■ **Supplied passage**:
Section 9.2 Confidence Intervals for the Mean (\(\sigma\) known)

Definition 9.2.1.

A confidence interval for the mean is an interval estimate around a sample mean that provides a range of where the true population lies.
The formula for this confidence interval is
\begin{equation*} \overline{x}\pm z_{\alpha/2}\cdot\sigma_{\overline{x}}. \end{equation*}
In other words, this is the point estimate, \(\overline{x}\text{,}\) plus or minus the margin of error, \(z_{\alpha/2}\cdot\sigma_{\overline{x}}\text{.}\)
  • The margin of error is the width of the confidence interval between the sample mean and one of the limits.
  • A confidence level is the probability that the interval estimate includes the population parameter.
    We decide in advance how confident we want to be that \(\mu\) is in the interval. Typical values are usually between \(0.90\) and \(0.99\text{,}\) i.e., \(90-99\%\text{.}\)
  • Similarly, the significance level, represented by \(\alpha\text{,}\) is the probability that any given confidence interval will not contain \(\mu\text{.}\)
    Typical values are between \(0.01\) and \(0.10\text{,}\) i.e. \(1-10\%\text{.}\)

Exercise 9.2.2.

(Donnelly 8.5)
Determine the margin of error for a confidence interval to estimate the population mean with \(n=35\) and \(\sigma=40\) for the following confidence levels:

(a)

\(90\%\)
Answer.
\(\alpha=0.10\rightarrow \alpha/2=0.05\)
\(z_{0.05}=NORM.S.INV(0.95)\approx 1.645\)
\(\sigma_{\overline{x}}=\frac{40}{\sqrt{35}}\approx 6.76\)
\begin{equation*} ME_{\overline{x}}\approx 1.645\cdot (6.76)\approx 11.122 \end{equation*}

(b)

\(94\%\)
Answer.
\(\alpha=0.06\rightarrow \alpha/2=0.03\)
\(z_{0.03}=NORM.S.INV(0.97)\approx 1.88\)
\(\sigma_{\overline{x}}=\frac{40}{\sqrt{35}}\approx 6.76\)
\begin{equation*} ME_{\overline{x}}\approx 1.88\cdot (6.76)\approx 12.71 \end{equation*}

(c)

\(98\%\)
Answer.
\(\alpha=0.02\rightarrow \alpha/2=0.01\)
\(z_{0.05}=NORM.S.INV(0.99)\approx 2.33\)
\(\sigma_{\overline{x}}=\frac{40}{\sqrt{35}}\approx 6.76\)
\begin{equation*} ME_{\overline{x}}\approx 2.33\cdot (6.76)\approx 15.754 \end{equation*}

Exercise 9.2.3.

■ **Data**:
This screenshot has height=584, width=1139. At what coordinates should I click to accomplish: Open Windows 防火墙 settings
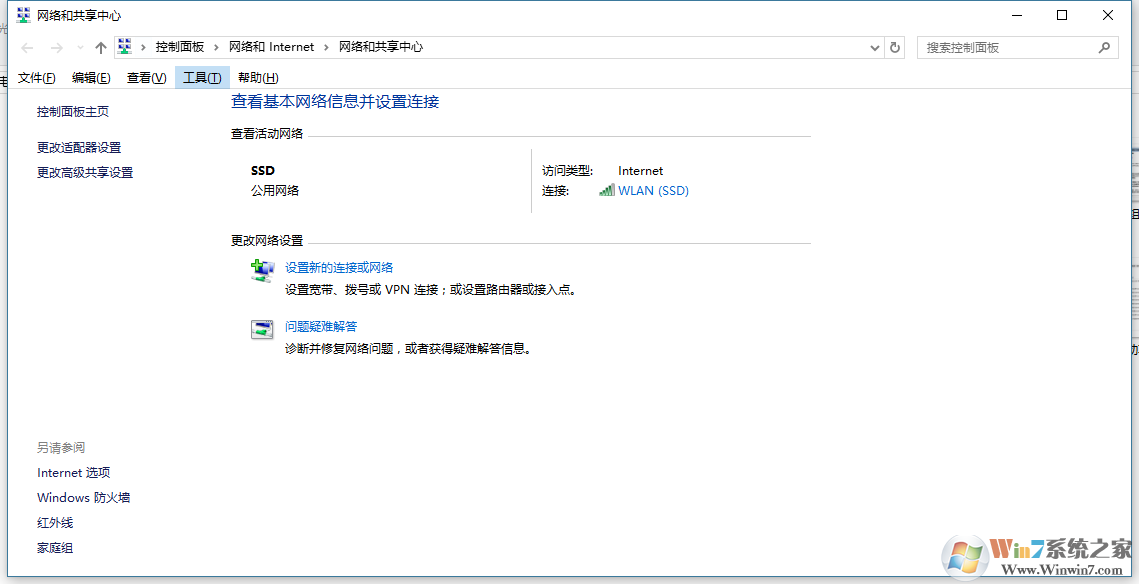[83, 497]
* * *
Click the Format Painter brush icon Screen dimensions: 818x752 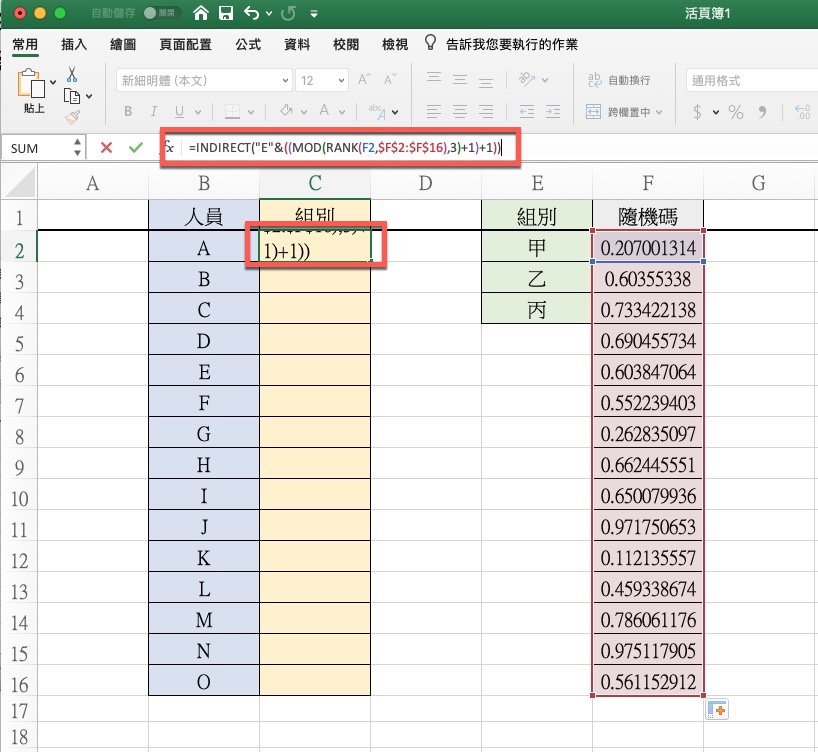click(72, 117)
---
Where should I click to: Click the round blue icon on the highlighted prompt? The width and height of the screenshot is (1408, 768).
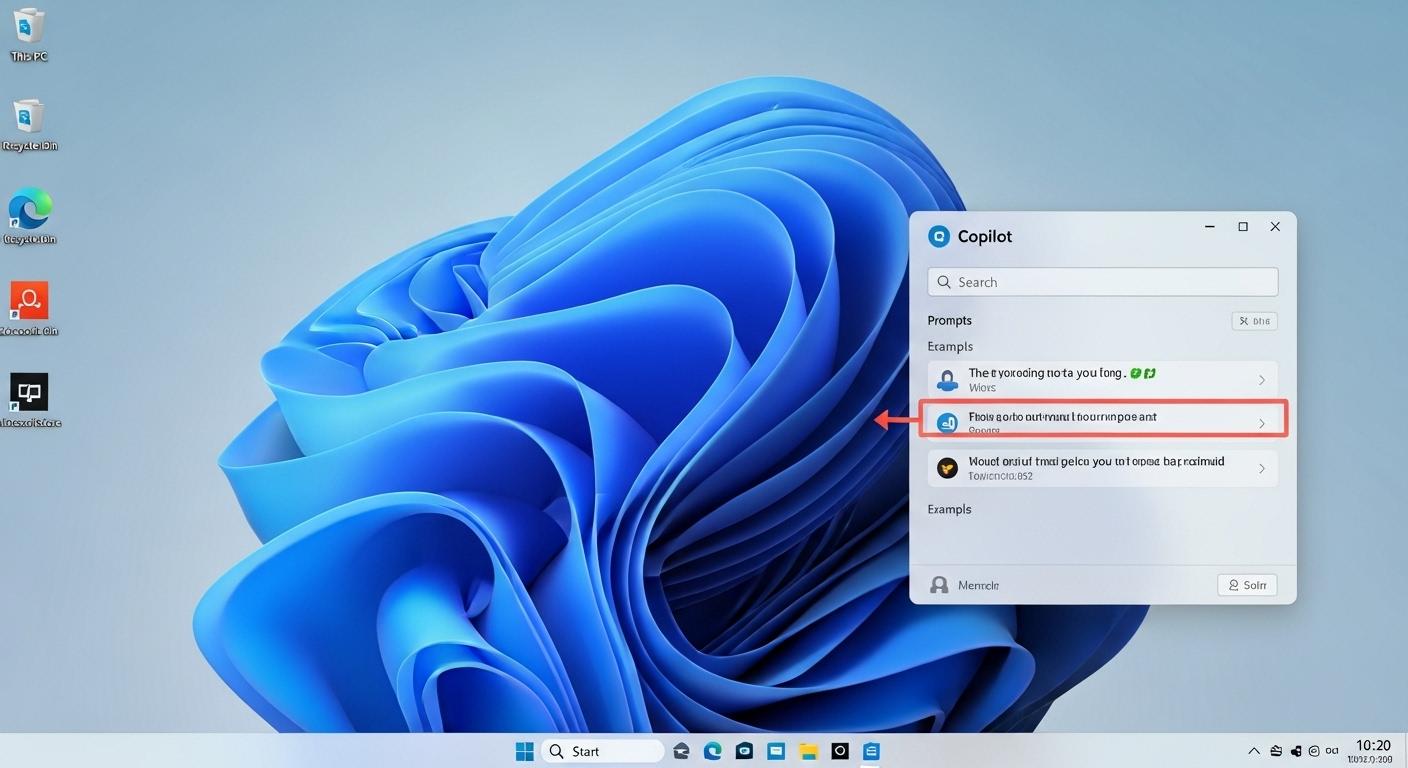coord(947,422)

■ **Written instruction 1**:
According to the passage on confidence intervals for the mean, what values are typical for the significance level?
■ **Written instruction 2**:
Write a continuation of the passage on confidence intervals for the mean, starting after its last line.
The items come from a separate source.

■ **Task response 1**:
Typical values are between 0.01 and 0.10, or 1–10%.

■ **Task response 2**:
    Describe the effect on the margin of error by increasing the confidence level.
  • As the confidence level increases, the margin of error increases.
  • As the confidence level increases, the margin of error decreases.
  • As the confidence level increases, the margin of error could increase or decrease.
  • As the confidence level increases, the margin of error stays the same.

Definition 9.2.4.

A confidence interval has two “sides”:
  • The lower confidence limit (LCL):
    \begin{equation*} \overline{x}-z_{\alpha/2}\cdot\sigma_{\overline{x}} \end{equation*}
  • The upper confidence limit (UCL):
    \begin{equation*} \overline{x}+z_{\alpha/2}\cdot\sigma_{\overline{x}} \end{equation*}
Figure 9.2.5.
Confidence Interval \(z\)-value (Made in GeoGebra by Terry Lee Lindenmuth)
Figure 9.2.6.
Confidence Interval \(z\)-value (Made in GeoGebra by David Gurney)
Figure 9.2.7.
Confidence Interval \(z\)-value (Made in GeoGebra by Tim Elton)

Exercise 9.2.8.

(Donnelly 8.9)
Banking fees received much attention during the Great Recession as banks looked for ways to recover from the crisis. A sample of 44 customers paid an average fee of \(\$ 12.85\) per month on their interest-bearing checking accounts. Assume the population standard deviation is \(\$ 1.87\text{.}\)

(a)

What is the margin of error for this interval? (Let \(\alpha=0.01\text{.}\))
Answer.
\(\alpha=0.01\rightarrow \alpha/2=0.005\)
\(z_{0.005}=NORM.S.INV(0.995)\approx 2.575\)
\(\sigma_{\overline{x}}=\approx \frac{1.87}{\sqrt{44}}\approx 0.2819\)
\begin{equation*} ME_{\overline{x}}\approx 2.575\cdot (0.2819)\approx 0.7259 \end{equation*}

(b)

What is the point estimate for the average fee for the population?
Answer.
\begin{equation*} \overline{x}=12.85 \end{equation*}

(c)

Construct a \(99\%\) confidence interval to estimate the average fee for the population.
Answer.
\begin{equation*} \overline{x}\pm ME_{\overline{x}}\approx 12.85\pm 0.7259 \end{equation*}
We are \(99\%\) confident that
\begin{equation*} 12.124\lt \mu \lt 13.576 \end{equation*}

Exercise 9.2.9.

(Donnelly 8.16)
A car company developed a certain car model to appeal to young customers. The car company claims the average age of drivers of this certain car model is 27 years old. Suppose a random sample of 18 drivers was drawn, and the average age of the drivers was found to be 28.20 years. Assume the standard deviation for the age of the car drivers to be 2.5 years.

(a)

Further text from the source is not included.